I was in hospital for three months and my level of attainment was very low. After discharge just before Christmas 1984, I felt that it had been easy and nothing had gone wrong. Prior to the operation I had worked as a 'Working Jeweller', a jewellery repairer, a job I had done since leaving school at the age of fifteen. Within the first few months I thought nothing was wrong and returned to work against the prevailing advice.
Within a few days it became apparent what I had risked and what I had lost. I was unable to do my job.
It is at this point that my personal experience may become relevant to other SAH/TBI suffer’s. The general consensus of opinion was that I was lucky to be alive and should accept how I was at that time. I felt that what's wrong with everybody I not blind or paralysed or in a permanent vegetative state 'Why is everyone trying to pigeonhole me as what they think I should be?'. It was at this point that I became stubborn, I wasn't going to what everybody thought I should be, but what I knew I could be.
It was then that I made a very important promise, to myself. It wasn't important what others thought I should be, I was going to prove what I could be. The promise I made, I would always strive to achieve the best that I could. If I achieved even minor goals, these would major achievements in the context of what I had survived. If I failed to achieve goals, then I would rate hoa important it was, anything of importance was worth fighting for.

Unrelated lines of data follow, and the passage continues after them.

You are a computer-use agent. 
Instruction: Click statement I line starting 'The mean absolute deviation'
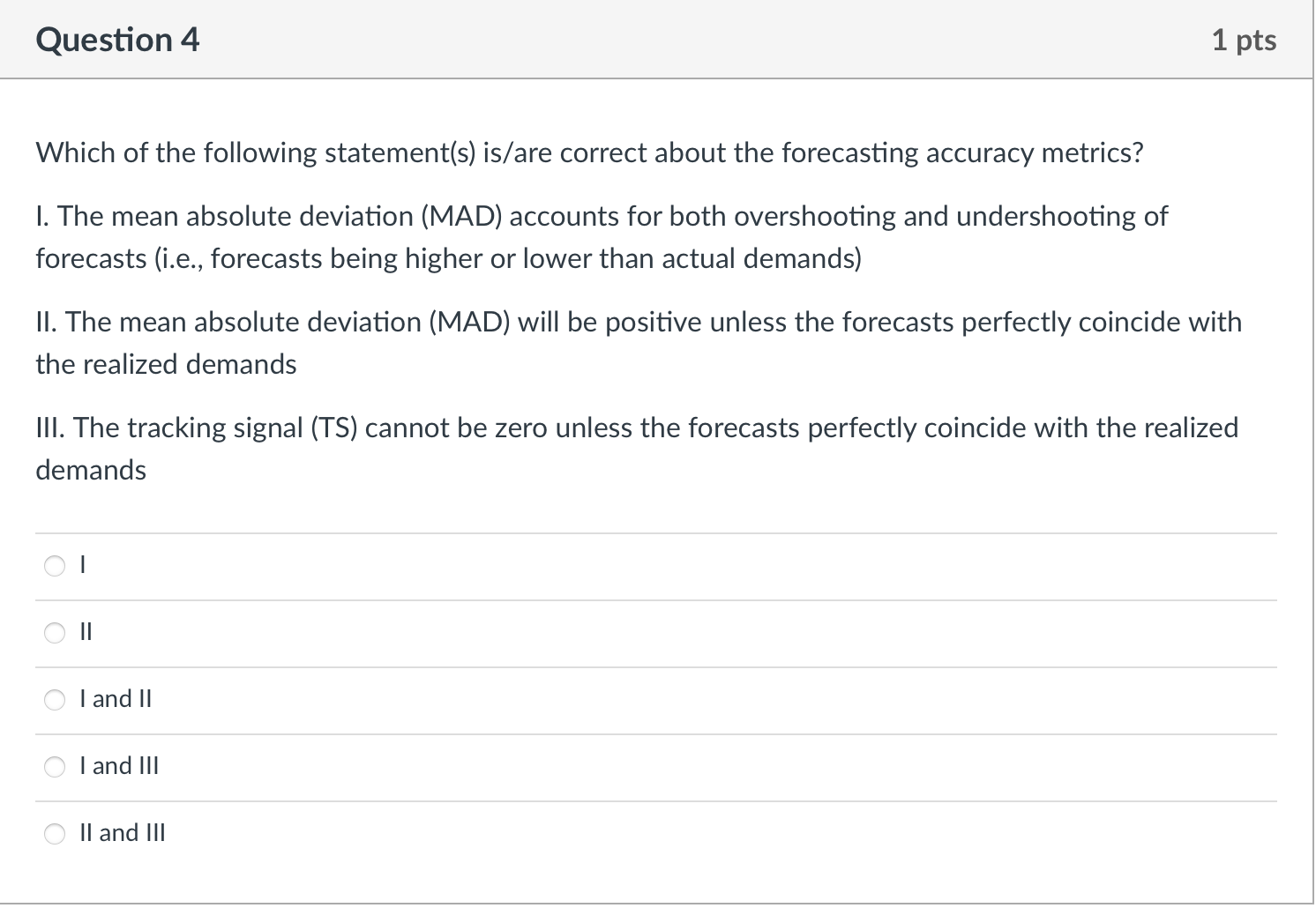pos(602,216)
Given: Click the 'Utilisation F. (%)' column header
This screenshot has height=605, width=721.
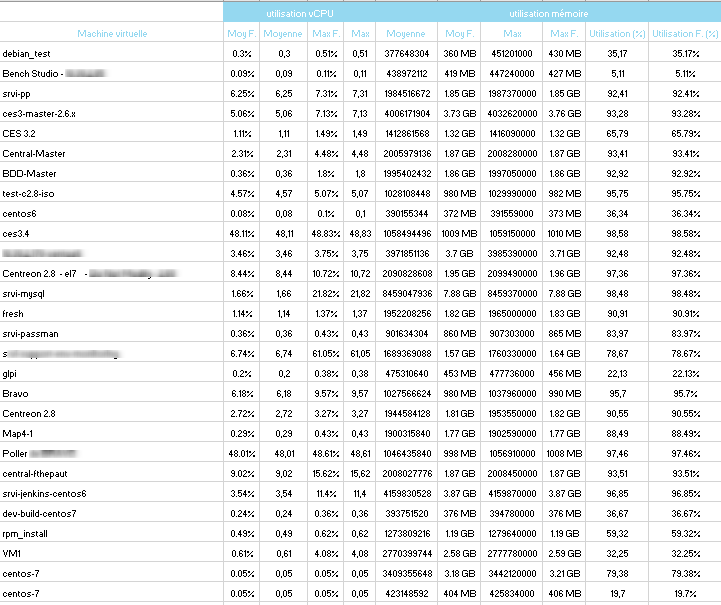Looking at the screenshot, I should click(684, 33).
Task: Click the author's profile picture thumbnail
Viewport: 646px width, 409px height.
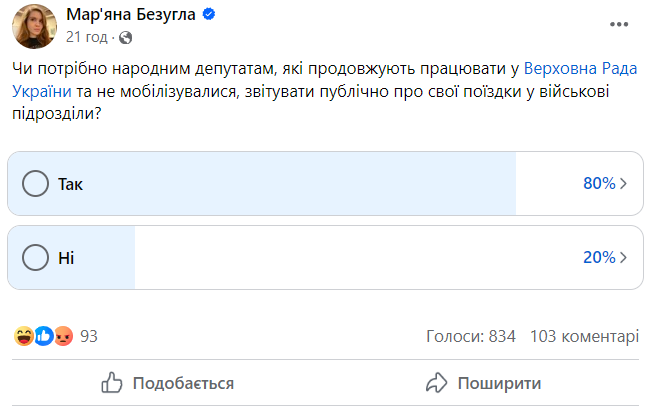Action: tap(33, 27)
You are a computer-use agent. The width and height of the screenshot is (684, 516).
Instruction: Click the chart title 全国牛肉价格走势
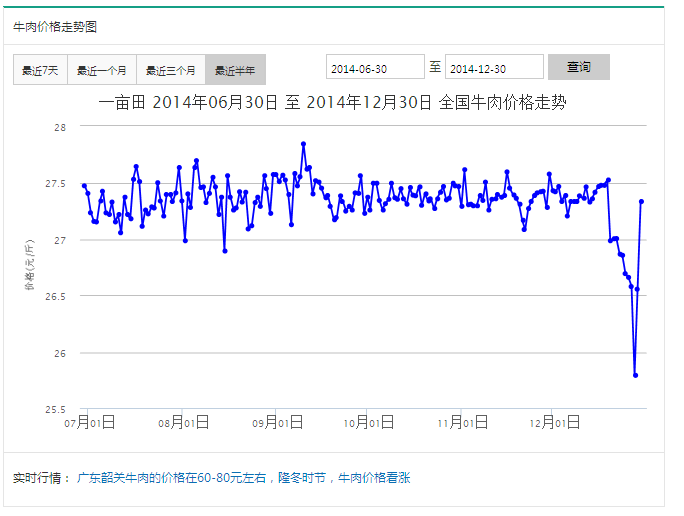click(333, 102)
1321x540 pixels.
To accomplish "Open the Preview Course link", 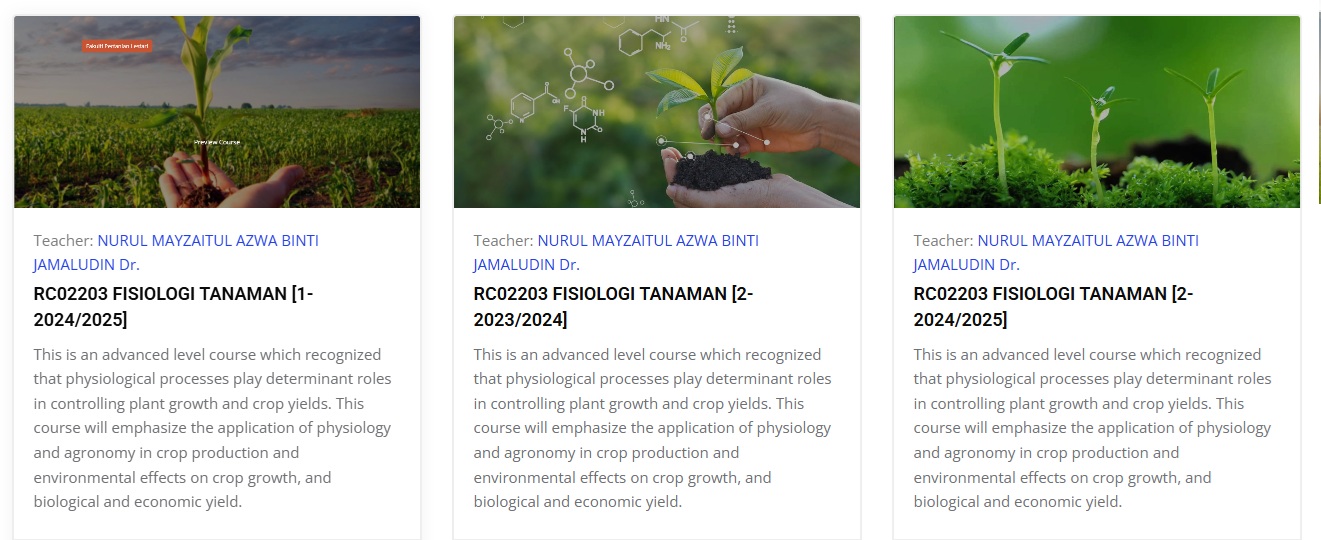I will tap(217, 143).
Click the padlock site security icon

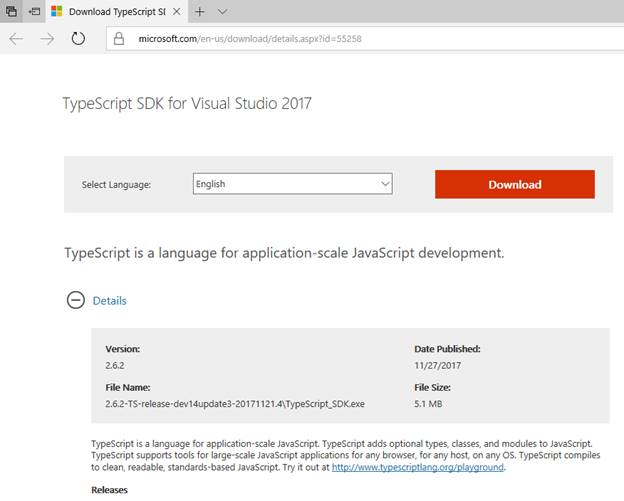(119, 39)
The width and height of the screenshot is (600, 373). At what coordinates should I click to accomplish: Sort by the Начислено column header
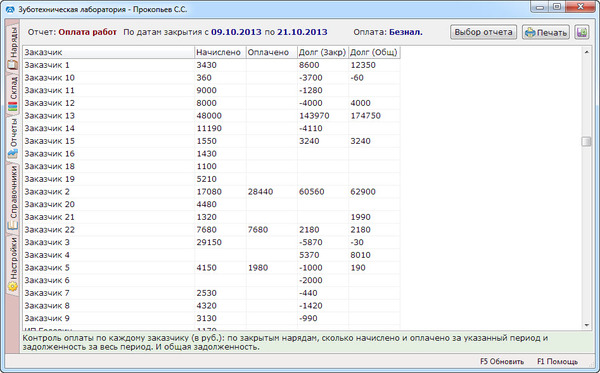(x=220, y=52)
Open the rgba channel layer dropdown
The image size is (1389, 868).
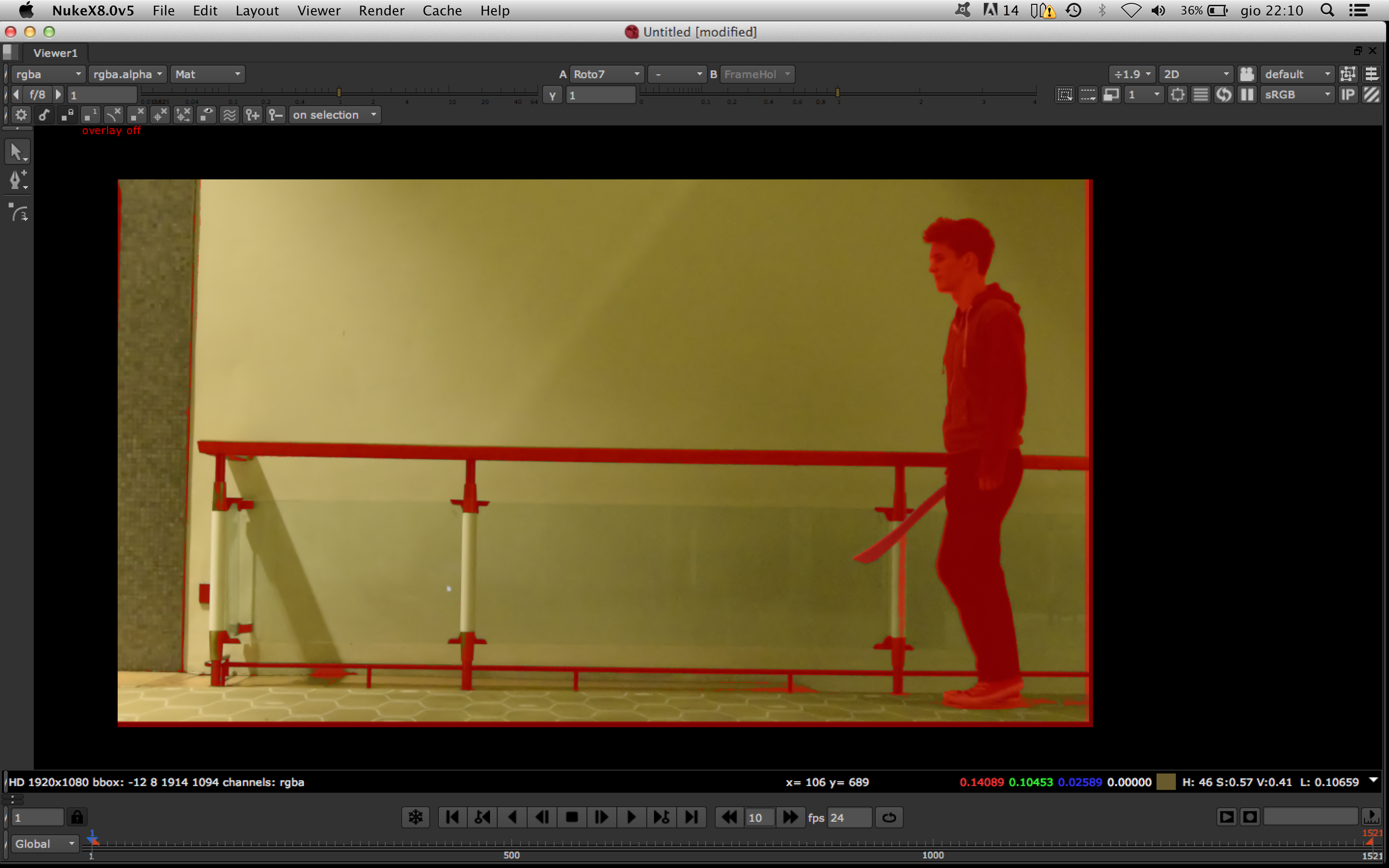tap(48, 74)
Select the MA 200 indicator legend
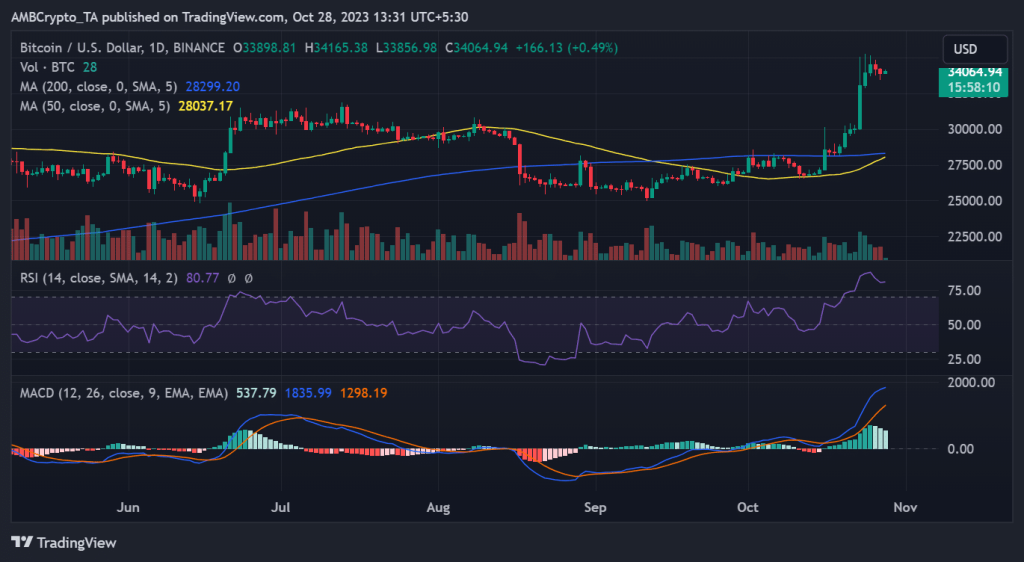Image resolution: width=1024 pixels, height=562 pixels. click(95, 86)
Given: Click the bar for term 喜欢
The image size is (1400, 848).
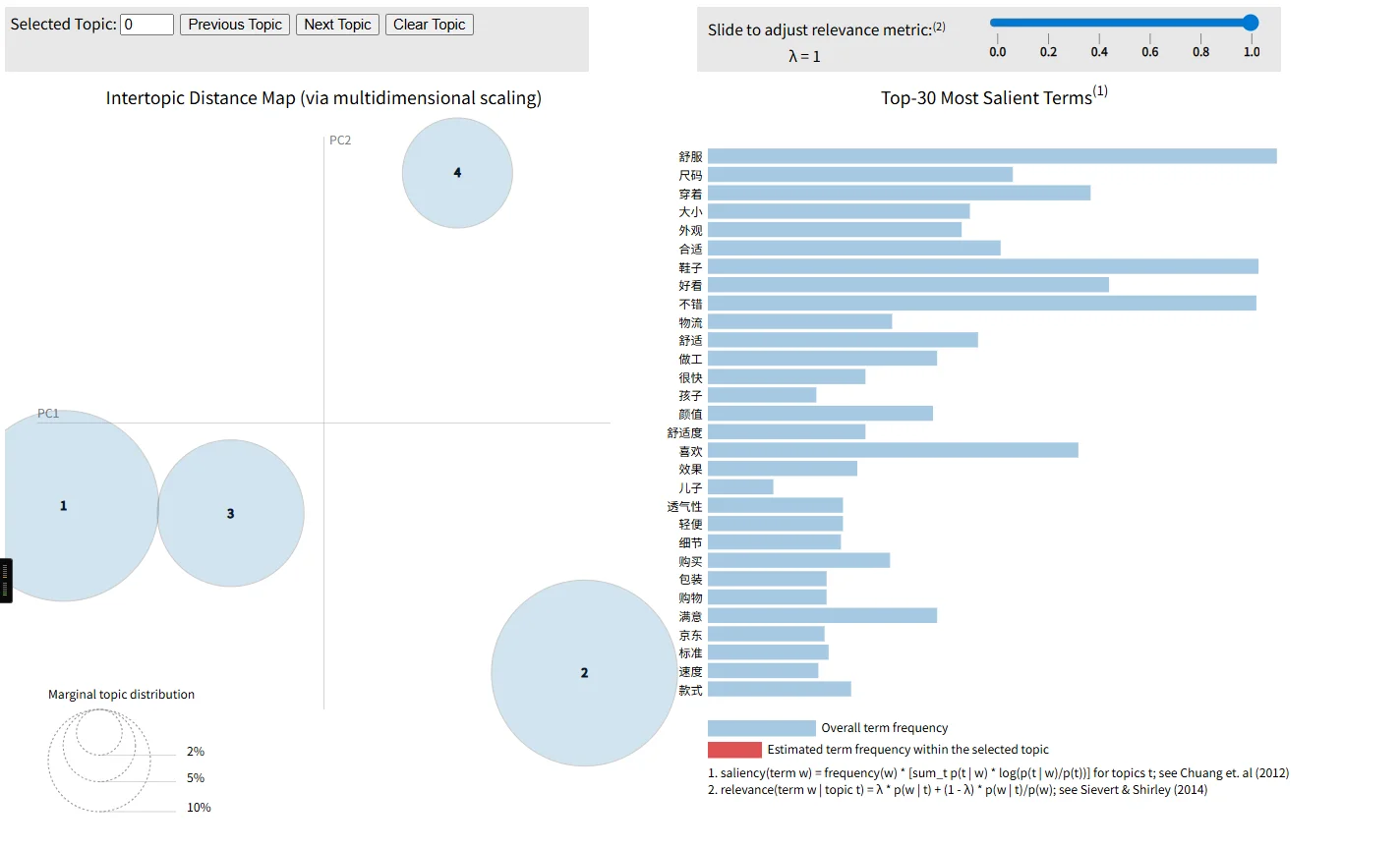Looking at the screenshot, I should tap(893, 450).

At the beginning even simple things were difficult. Ask me what 2+2 was I would say 4, ask me what 2+3 was and I would struggle. This was ridiculous for a 28 year old. So the promise became Very Important, I would continually set myself new goals. I had been told that I would make great moves forward in the first 6 to 12 months, slow progress in the following 2 years and not expect much following that.
Many people were telling me to accept what I had, which I very nearly accepted. Then I thought I had to prove what I could achieve in the first 6 to 12 months or next couple of years. If I didn't do that I may look back in five years time and never know what I could have achieved if had put in more effort. I was going to do things for myself and only I could judge the value of my achievements.
YES, this was arrogant. But an arrogance born in very exceptional circumstances.
I soon felt this arrogance wasn't acceptable and that if I even act close to that I had to act in the best interests of those around me even if that wasn't necessarily what I wanted for myself. I have been extremely fortunate in the support I received and I hope I have kept the promise I made to the people who supported me.
I hope people find this post useful. If my experience is useful to anyone please feel free to contact me.
I will sign off by giving my best wishes to anyone who is struggling with the after effects of SAH/TBI.